A Hearing Loss & Late Deafened Blog

Working on the Radio

In Employment, Hearing aids, Hearing Loss on August 17, 2015 at 11:28 pm

By: Sara Lundquist 

I recently applied, interviewed and was offered a job as a radio operator and on air announcer. I was so excited to try something different and completely new so I took the job. 

During my interview I blurted out I was hard of hearing. I immediately thought I had shot myself in the foot. Not that I wanted it hidden the fact I am hard of hearing and and wear hearing aids but I didn’t want the persons interviewing me thinking that I couldn’t do the job. To my amazement I landed the job and it has been a huge learning experience. 

There is so much to learn!!! Learning computer programs and sound boards to tower transmitter logs. Lots of things I had never experienced before. Training was one on one so communication was good. On day 2 of training my hearing loss was brought up. I was asked the severity of my hearing loss. I am at a moderate severe loss. I was asked about my hearing aids. I was shocked. Instead of feeling like I was going to lose a job here is an employer that wants to learn and accommodate. The engineering staff was told and they offered any help with the headphones working with my hearing aids. 

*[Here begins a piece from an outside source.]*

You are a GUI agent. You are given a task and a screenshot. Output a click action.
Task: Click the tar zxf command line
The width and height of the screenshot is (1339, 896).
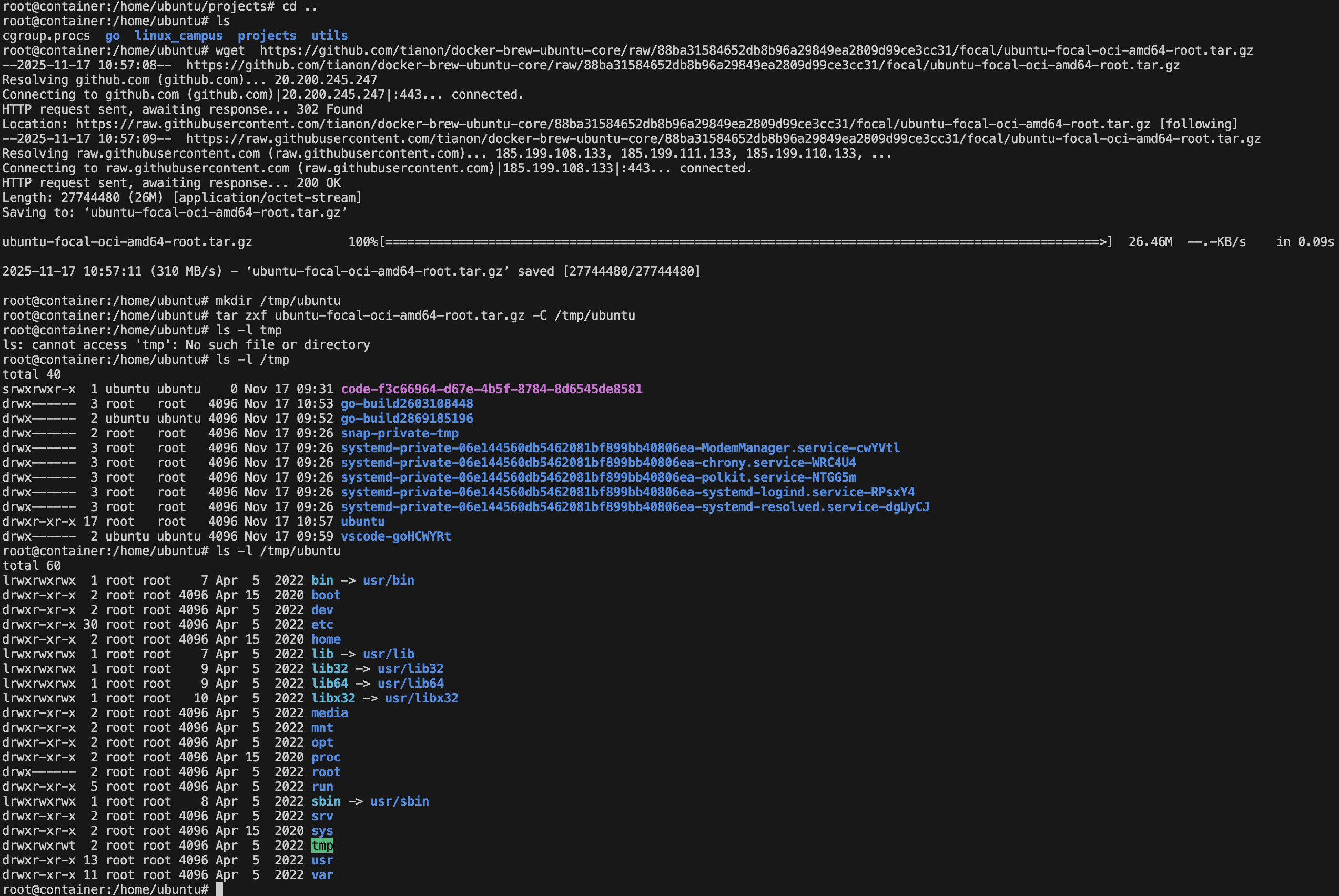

One thing that was shown to me is how much of the radio is visual. Not what you think an audio thing as radio. If someone is at the door a light flashes on the wall. If we get a severe weather alert, which we did when I was training, first an alarm sounds. I was asked if I could hear it, I had to admit no I couldn’t. I was told don’t worry now watch. Right then a large orange strobe light went off in the studio area. Wonderful no stress if I can’t hear the siren watch for an orange flashing light.   Fire alarms are all flashing lights also. 

 One issue I have is monitoring the volume of my voice. My husband often will tell me to lower my voice. I worried when doing the news or weather what if I am to loud or soft. Again visual, there are meters. I know where I am suppose to be at so I can just watch the meters for the right level. 
So stress has been high from learning the business but I feel so relieved that I don’t feel that hearing or lack of hearing will affect my job. 

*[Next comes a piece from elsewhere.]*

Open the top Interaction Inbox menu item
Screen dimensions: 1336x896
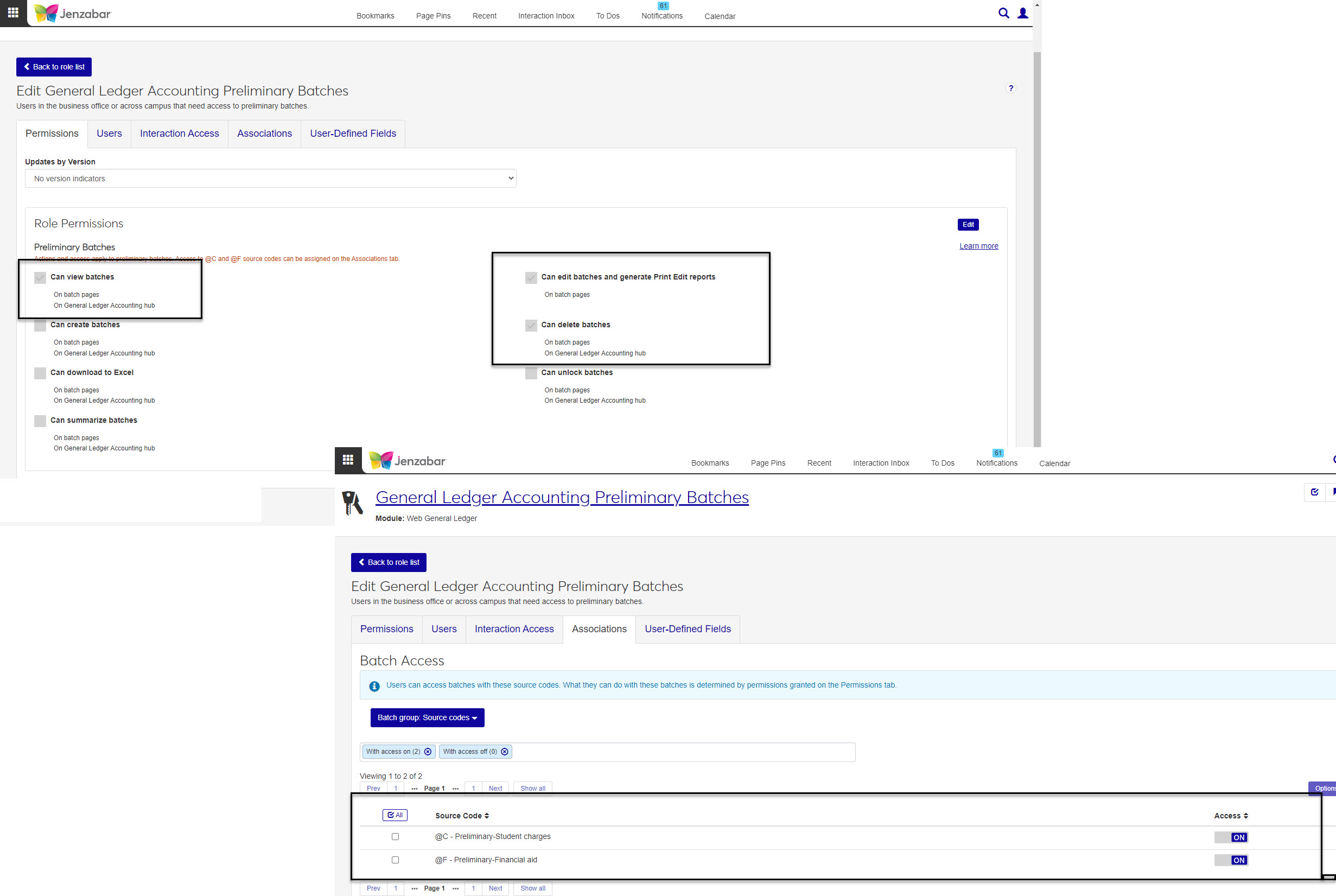tap(546, 16)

I just completed my first night on air. I did it with No major incidence. My husband tuned in at one point in the night and heard me and said I sounded professional. Great to hear some feedback. 

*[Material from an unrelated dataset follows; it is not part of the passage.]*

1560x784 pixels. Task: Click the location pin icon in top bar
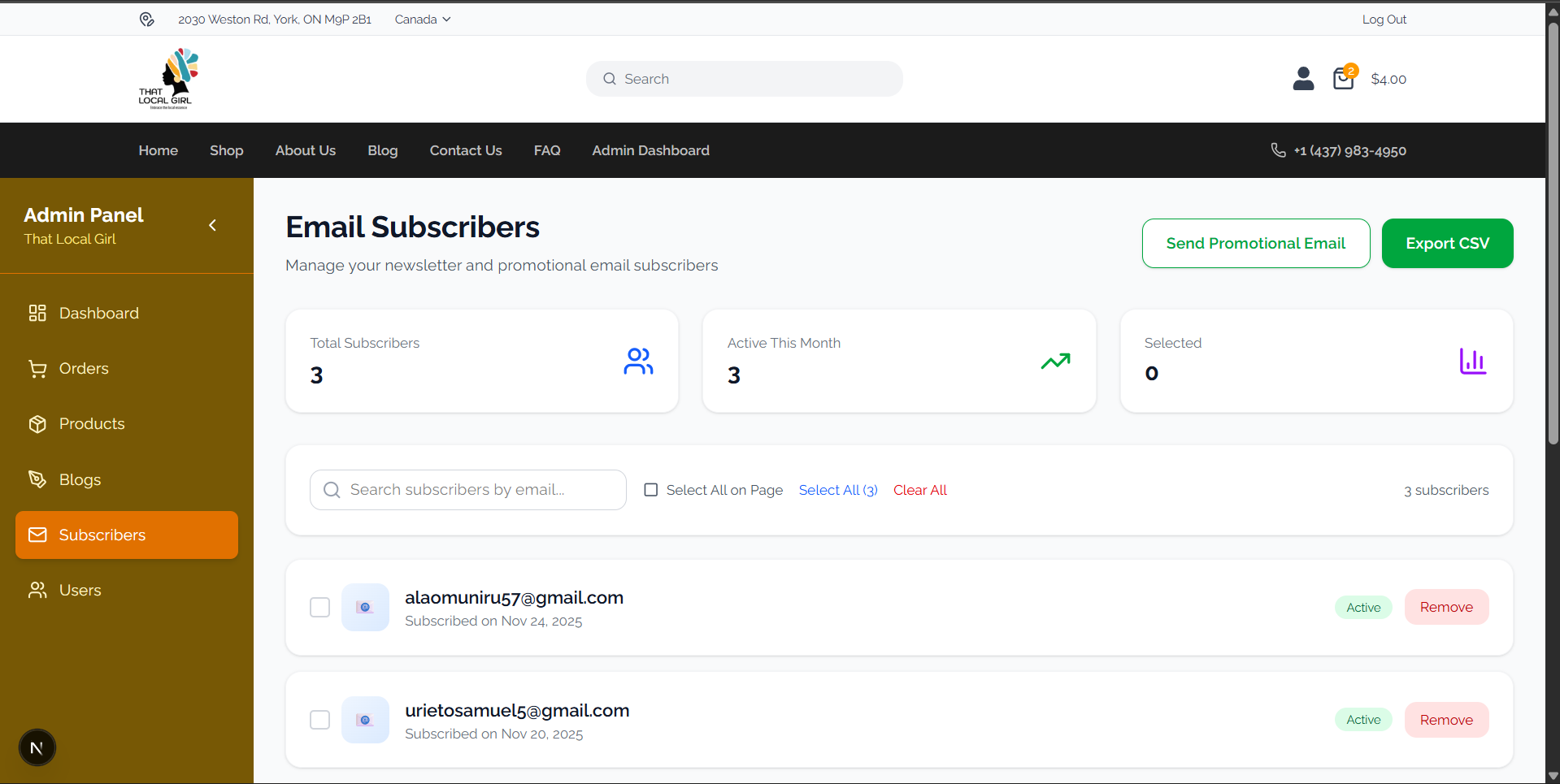[x=146, y=19]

It feels good to learn something new.  It feels great to have an employer that is accommodating. 

Now to develop my on air personality, I say just be yourself. 

  1. Everyone is disabled. It depends on the degree of disability.” The physically challenged have their scale tipped more towards inability. Yet every last one has a duty to perform.

    In some countries, persons living with disability are considered disgrace and shame to society. In such cases, disabled persons are kept away from the public eye.

    The world truth, you won’t find answers to challenges in life any other way except look inside for solutions. You alone hold the key which unlocks doors of opportunity in life, disability notwithstanding. That’s what daring is all about.

    Sara thanks for sharing this. I used to work as a sound engineer before I turned deaf. Then Boom! My whole world was turned upside down, so I thought at the time. Today, I’m glad am deaf. But that is a different story altogether.

    Sam Midigo

  2. Congratulations! It appears you were destined to have that job!

  3. How wonderful to find such accommodating employer, the whole world could take notes. Thanks for sharing.

  4. Good luck to you! It’s your “15 minutes claim to fame”!

    I was a DJ years ago before I had to get hearing aids. Even then, with an “ancient” control board, I relied on visuals for a lot of things … as you probably know by now, there will be several “pots” (potentiometers, i.e.: volume controls) for several things: your headphones, the sound that goes out to the listeners, the sound that goes out there into the radio offices … the “on air” light, the silent door bell … I did a 2-hour once-a-week bluegrass music show for 13 years on public radio in Florida, then a few months on an old AM commercial station for awhile when I moved back to Birmingham (the station was bought out while I was there, and went to all-talk), and filled in a couple of times on a university station (really too far to drive). I really miss it. It was a LOT of work, but also a lot of fun. I made a lot of friends and a few enemies!